Armado de paciencia y contemplando a unos pocos que transitaban por un camino, también pedregoso, pero al menos amplio para todos, siguió para seguirlo hasta llegar al cruce del río. Allí, unos recortadores de maderas, flores y cuanto guiase a la salida, intentaron impedirles el paso. Exigían cuotas duras a quienes intentaban salir del atolladero, pedían lo que llevaban encima y no satisfechos quisieron exigir más. Hay quienes optaron por pagar el peaje pero jamás lograron subir pues tanto habían cedido que les fallaron las fuerzas, la dignidad y la resolución. Se dice que regresaron para convertirse en los siervos del peaje.
Como nuestro pequeño sueño había perdido en su caída cuanto llevaba encima, eligió irse con otro grupo que afirmaba ser posible salir de allí por la vereda de las Recuperaciones. Era difícil pues los Recortadores habían intentado borrarla del mapa, pero algunos recordaron lo que una vez fue un camino ahora abandonado y mustio.
El terreno era escabroso y en su ascensión muchos cantos de sirenas les atraían de nuevo al precipicio. Sus hermosos sones hablaban de lo bueno que había sido todo, de que las cosas seguían igual, que en la cumbre debían esperar que se reparara la única vía posible. Poco a poco fueron quedando menos e incluso una mala hierba atrapó los pies de Redondito que cayó de bruces dándose un sonoro golpe en la frente. Las malas hierbas siempre evitan que avances.

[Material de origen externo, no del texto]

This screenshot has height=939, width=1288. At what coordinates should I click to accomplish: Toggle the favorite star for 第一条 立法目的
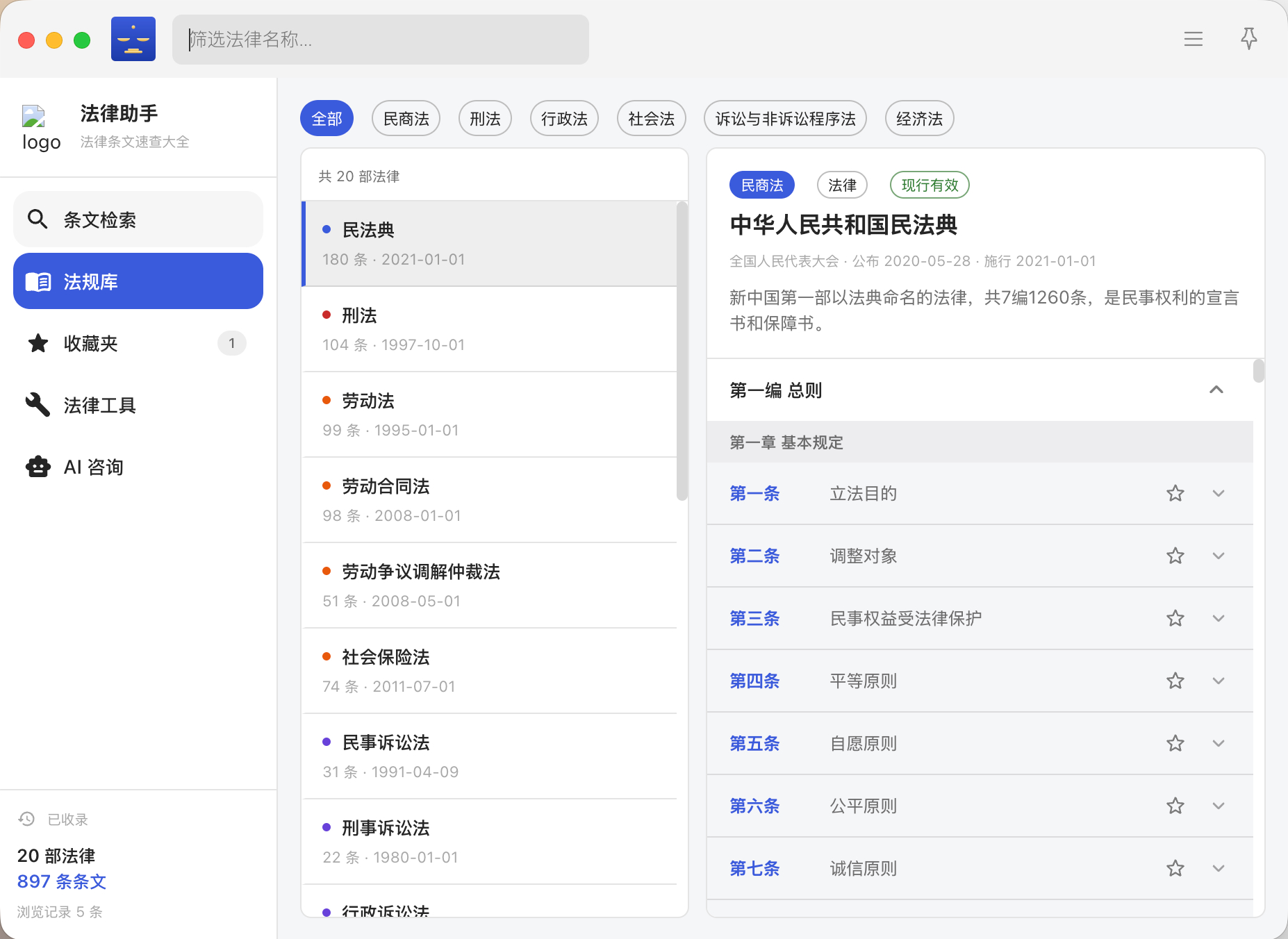tap(1175, 494)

En la cumbre surgió de nuevo la discusión: esperar a los reparadores o continuar caminando por otra vía. El grupo se dividió, unos permanecieron en el lugar del corte, otros siguieron por el trazado alternativo. Fue larga la caminata, muchos días transcurrieron bajo el sol y Redondito sudó la gota gorda, tanto que había quedado casi en los huesos. Hay quienes no pudieron continuar pero nuestro amigo estaba hasta las narices de aquel calor agobiante, de tantos cambios sin solución, y recordó que alguna vez fue feliz por lo que siguió a los que iban delante de él.

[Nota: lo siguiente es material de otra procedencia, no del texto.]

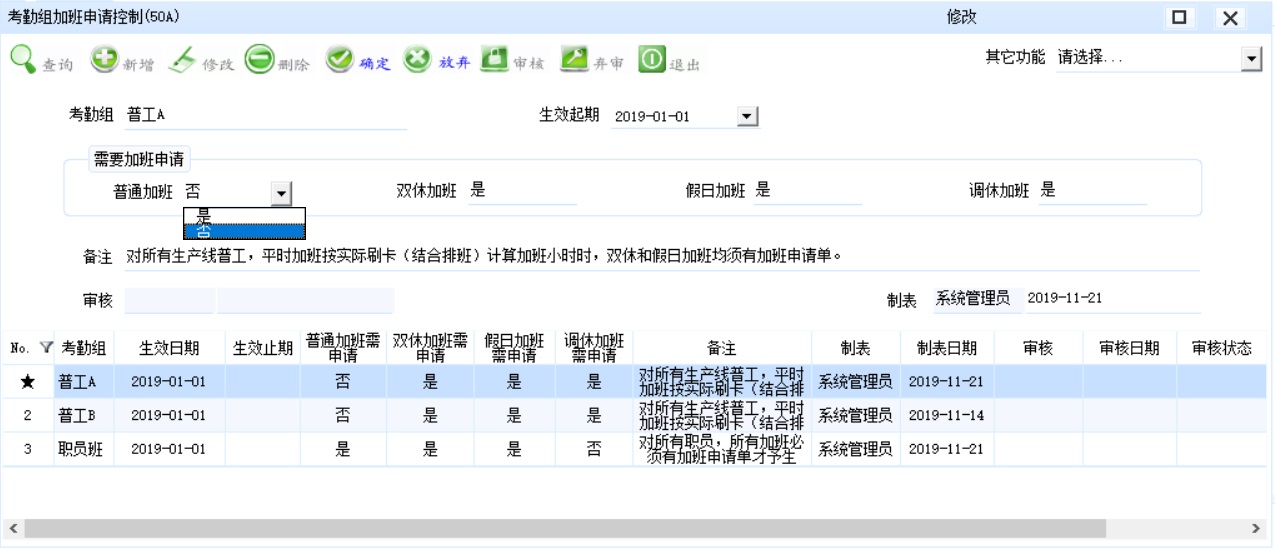Click the 弃审 (un-approve) icon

No recuerda con exactitud cuántos días tardaron en llegar, pero un amanecer, con el sol de cara, los agotados peregrinos vislumbraron los altos torreones de ciudad Feliz. Sus habitantes, conocedores de las penalidades acaecidas, salieron en tropel a recibirles. Palmas, ramos de olivos, serpentinas de colores, invitaban a la celebración. Estaban sorprendidos de semejantes festejos pero el mayor sorprendido fue Redondito pues las mujeres susurraban algo parecido a lo hermoso que era y, los niños, admirados querían imitarle. Se detuvo ante un escaparate que devolvía la imagen de un sueño elevado, de un hombre respetado, no por sus ropajes sino por su porte gallardo. Entonces comprendió que los matorrales donde permaneció colgado habían rectificado sus piernas, que había adelgazado caminando bajo el sol, que su mirada taciturna se había enderezado por el golpe del camino.
Ya no era el mismo sueño que una vez partió de ciudad Decadentia, sus aspiraciones habían cambiado y sus deseos se habían elevado. Por una vez en la vida estuvo orgulloso de sí mismo y de los nuevos amigos que había conseguido en su aventura.